Descobri que há muito tempo, durante a adolescência, eu havia lido O Mago de Lublin (traduzido para o português por Rachel de Queiroz), livro escrito por Bashevis em 1960, mas o nome do autor não havia ficado registrado em minha memória – apenas o livro.
Gostei tanto de ler Bashevis, que já me municiei de outros dois livros de sua autoria: O Penitente, e Inimigos: Uma História de Amor, ambos publicados pela L&PM.

 

Associação Judaica de Polícia

Associação Judaica de Polícia, de Michael Chaban (Companhia das Letras, 2009, 472 p., tradução de Luiz A. de Araújo, revisão técnica de George Schlesinger) é um livro que já tentei ler algumas vezes.

Não adianta, não consigo chegar à centésima página.

O texto é chaterrésimo, parece que está sempre começando. Nada se desenrola. Fica sempre nas preliminares.

Hoje este livro sairá da estante e irá – literalmente – para uma lixeira em uma parada de ônibus aqui perto do apartamento.

Até já tentei vendê-lo em um sebo, mas não aceitaram. Disseram que já tem o suficiente desse livro “tão celebrado”.

Prova contumaz de que comentários de “jornalistas especializados” do The Guardian, Associated Press, International Herald Tribune e Esquire nunca devem ser levados em consideração quando se pretende algo parecido com literatura, e não apenas com o ego inflado de “intelectuais”, que pretendem ser engraçadinhos.

Ah, o livro se passa em um hipotético país judeu instalado no Alasca, de língua iídiche, depois de o território israelita ter sido inteiramente ocupado pelos vizinhos árabes.
Zero à esquerda é pouco.

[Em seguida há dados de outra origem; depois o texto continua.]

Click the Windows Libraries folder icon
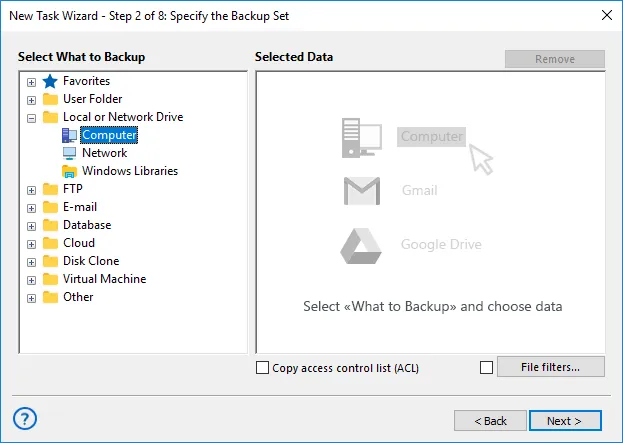The width and height of the screenshot is (623, 443). tap(69, 171)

Aliás, parece que depois do primeiro zero houve uma vírgula, de tão ruim.

Rimas da Vida e da Morte

Rimas da Vida e da Morte, de Amós Oz (Companhia das Letras, 2008, 118 p., tradução de Paulo Geiger) é um livro de um autor de quem gosto muito, mas que especìficamente não gostei DESTE.

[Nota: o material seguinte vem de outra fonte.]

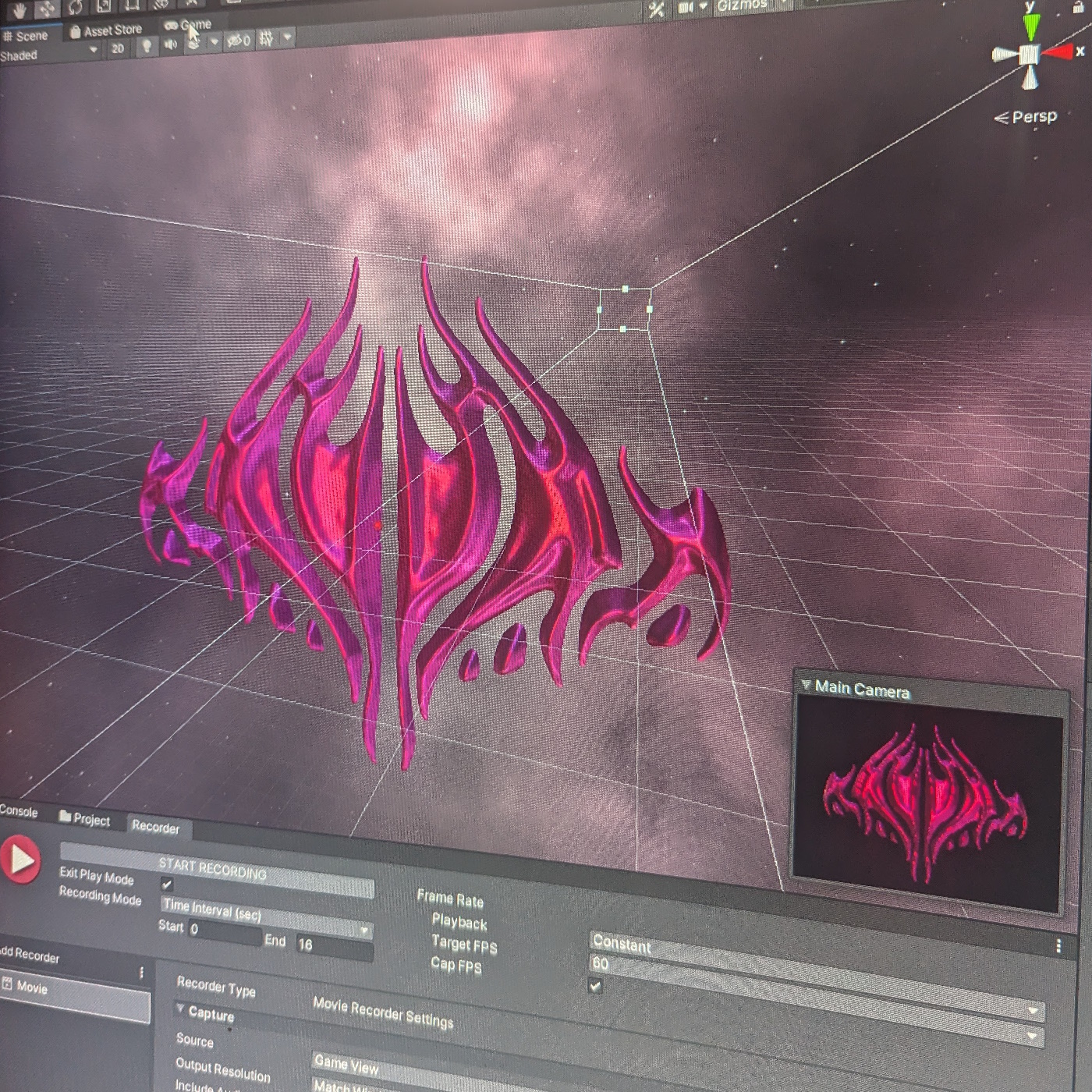Click the End time input field
Viewport: 1092px width, 1092px height.
(x=333, y=945)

A idéia é muito interessante: um escritor de meia-idade dá uma palestra, e sua mente vagueia enquanto olha as pessoas que estão a seu redor.
Dá-lhes nomes e cria-lhes histórias de vida.
Ótimo.

As histórias porém são meio fracas, repetitivas, esgotam-se, e o autor insistiu em mantê-las na metade final do livro.
Esperava MUITO mais.

Amós Oz, porém, tem de ser relevado, tantas são suas outras boas obras.